Im Osten der Demokratischen Republik Kongo breitet sich Ebola aus, und die Weltgesundheitsorganisation sagt, die Helfer kommen nicht schnell genug hinterher.
Was ist passiert? Im Osten der Demokratischen Republik Kongo ist seit Mitte Mai ein Ebola-Ausbruch bekannt. Im Nachbarland Uganda wurden bisher 15 Fälle bestätigt, im Kongo selbst sprechen die Behörden von 363 bestätigten Fällen. Das Virus heißt Bundibugyo und ist selten. Es verbreitet sich über Körperkontakt und Körperflüssigkeiten. Bei früheren Ausbrüchen in Westafrika 2014/2015 starben mehr als 11.000 Menschen, im Kongo 2018 bis 2020 etwa 2.300.
Wer hilft? Die Weltgesundheitsorganisation WHO unterstützt das Land. WHO-Chef Tedros Adhanom Ghebreyesus war selbst in der Region und sagt: die Krankheit habe einen Vorsprung, und man hinke immer noch hinterher.

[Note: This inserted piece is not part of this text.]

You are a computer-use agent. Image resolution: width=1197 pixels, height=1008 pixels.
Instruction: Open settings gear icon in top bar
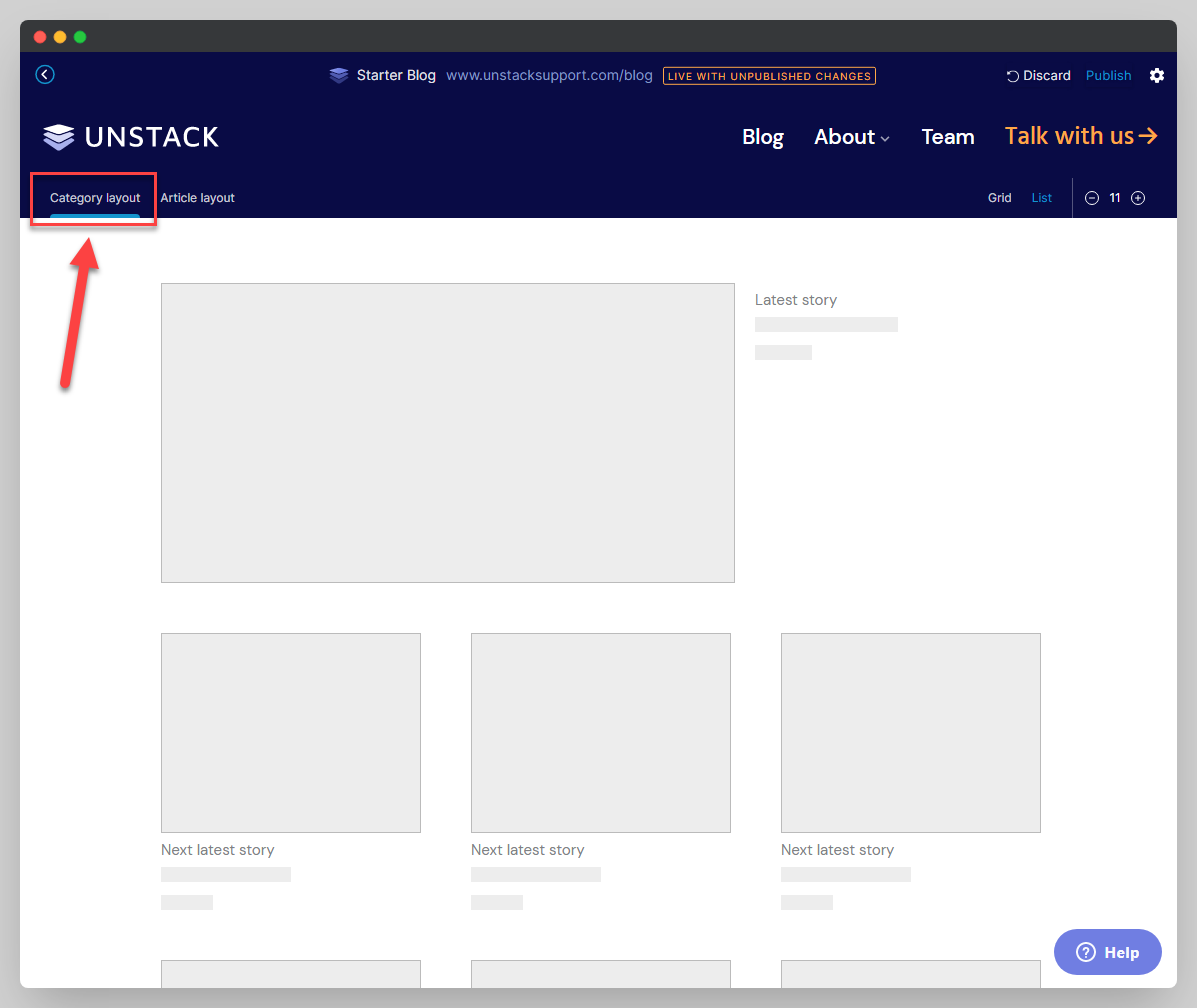point(1157,76)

Die WHO hilft beim Testen, baut Labore auf, sucht Kontaktpersonen und forscht an Impfstoffen. Auch behandelnde Ärztinnen und Ärzte in Behandlungszentren arbeiten daran, Erkrankte zu versorgen. Wichtig ist: Vertrauen aufzubauen, damit Kranke sich trauen, in diese Zentren zu kommen.